Your pathology report for aneurysmal bone cyst (ABC)

by Jason Wasserman MD PhD FRCPC
January 10, 2026

An aneurysmal bone cyst is a benign (non-cancerous) tumour of bone composed of multiple blood-filled spaces separated by thin walls of tissue. Despite the name, it is not related to blood vessel aneurysms. The expanding cystic spaces can weaken bone and cause pain or swelling.

This article explains the pathology report for aneurysmal bone cyst, including how it is diagnosed, what features pathologists look for, and how these findings relate to prognosis and treatment.

Where does an aneurysmal bone cyst develop?

An aneurysmal bone cyst can develop in any bone, but it most commonly arises in:

The metaphysis (growing end) of long bones such as the femur, tibia, and humerus.
The posterior elements of the spine.

Rarely, similar tumours can occur in soft tissues outside of bone.

What are the symptoms of an aneurysmal bone cyst?

The most common symptoms are pain and swelling in the affected area. These symptoms usually develop gradually as the cyst expands and weakens the bone.

Fractures are uncommon but can occur if the bone becomes very thin. When the spine is involved, the cyst may compress nerves or the spinal cord, leading to neurological symptoms such as weakness, numbness, or changes in sensation.

Who gets an aneurysmal bone cyst?

Aneurysmal bone cysts can occur at any age, but they are most common in children and adolescents, with about 80% of cases occurring in the first two decades of life. Males and females are affected equally. Overall, these tumours are rare.

What causes an aneurysmal bone cyst?

The exact cause is not fully understood. However, many aneurysmal bone cysts are now recognised as true bone tumours rather than reactive changes.

Most cases arise from a genetic rearrangement involving the USP6 gene. A genetic rearrangement occurs when pieces of DNA break and reattach abnormally, causing a gene to become overactive. In aneurysmal bone cysts, this leads to increased growth of a population of spindle-shaped cells within the tumor.

This genetic change is found in about 70% of aneurysmal bone cysts and helps distinguish them from other bone tumours that may look similar. Importantly, the presence or absence of this rearrangement does not appear to affect the aggressiveness of the tumour or the risk of recurrence.

How is the diagnosis made?

The diagnosis is made by combining imaging findings with microscopic examination of tissue removed from the tumor. In selected cases, molecular testing may support the diagnosis.

Imaging features

Imaging plays a vital role in suggesting the diagnosis of an aneurysmal bone cyst:

X-rays and CT scans typically show a well-defined, expansile, lytic lesion with a thin shell of reactive bone.
MRI often shows characteristic fluid–fluid levels, created by blood products of different ages settling within the cystic spaces.
Contrast-enhanced imaging may highlight internal septa and help identify solid areas.
Bone scans usually show increased uptake around the edges of the lesion with reduced activity in the centre.

While these features are characteristic, they are not diagnostic on their own and must be correlated with pathology.

Microscopic (pathologic) features

Under the microscope, an aneurysmal bone cyst is usually well circumscribed and composed of large blood-filled spaces that lack a proper lining. Fibrous septa separate these spaces.

The septa contain:

Bland spindle-shaped fibroblasts.
Multinucleated osteoclast-type giant cells.
Reactive woven bone, often rimmed by osteoblasts.

The newly formed bone often follows the contours of the septa.
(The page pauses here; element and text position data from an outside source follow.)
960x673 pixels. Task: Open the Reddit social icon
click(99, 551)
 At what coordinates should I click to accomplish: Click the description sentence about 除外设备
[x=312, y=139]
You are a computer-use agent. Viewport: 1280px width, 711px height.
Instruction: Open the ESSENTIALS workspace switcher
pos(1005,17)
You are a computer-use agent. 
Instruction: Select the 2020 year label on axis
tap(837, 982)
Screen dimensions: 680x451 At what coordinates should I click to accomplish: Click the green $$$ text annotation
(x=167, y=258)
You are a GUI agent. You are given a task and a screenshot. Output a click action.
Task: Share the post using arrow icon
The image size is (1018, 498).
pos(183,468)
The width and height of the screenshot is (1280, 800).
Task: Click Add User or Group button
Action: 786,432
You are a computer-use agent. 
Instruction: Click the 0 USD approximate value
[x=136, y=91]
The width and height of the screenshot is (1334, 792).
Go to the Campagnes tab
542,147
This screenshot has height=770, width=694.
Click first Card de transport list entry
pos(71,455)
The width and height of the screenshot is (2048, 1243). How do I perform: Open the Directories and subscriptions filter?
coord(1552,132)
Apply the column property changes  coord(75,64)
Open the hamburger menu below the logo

In some cases, the bone appears blue under the microscope (“blue bone”), although this feature is not required for diagnosis.

Cell division may be frequent, but atypical mitotic figures are not seen, which helps distinguish aneurysmal bone cyst from malignant bone tumours. Necrosis (tissue death) is uncommon unless there has been a fracture.

Some aneurysmal bone cysts have more solid areas. These solid variants show the same components and behaviour as the cystic form.

Immunohistochemistry

Immunohistochemistry is a laboratory test that uses special stains to detect specific proteins within cells. These stains help pathologists better understand which types of cells are present and can distinguish between conditions that look similar under the microscope.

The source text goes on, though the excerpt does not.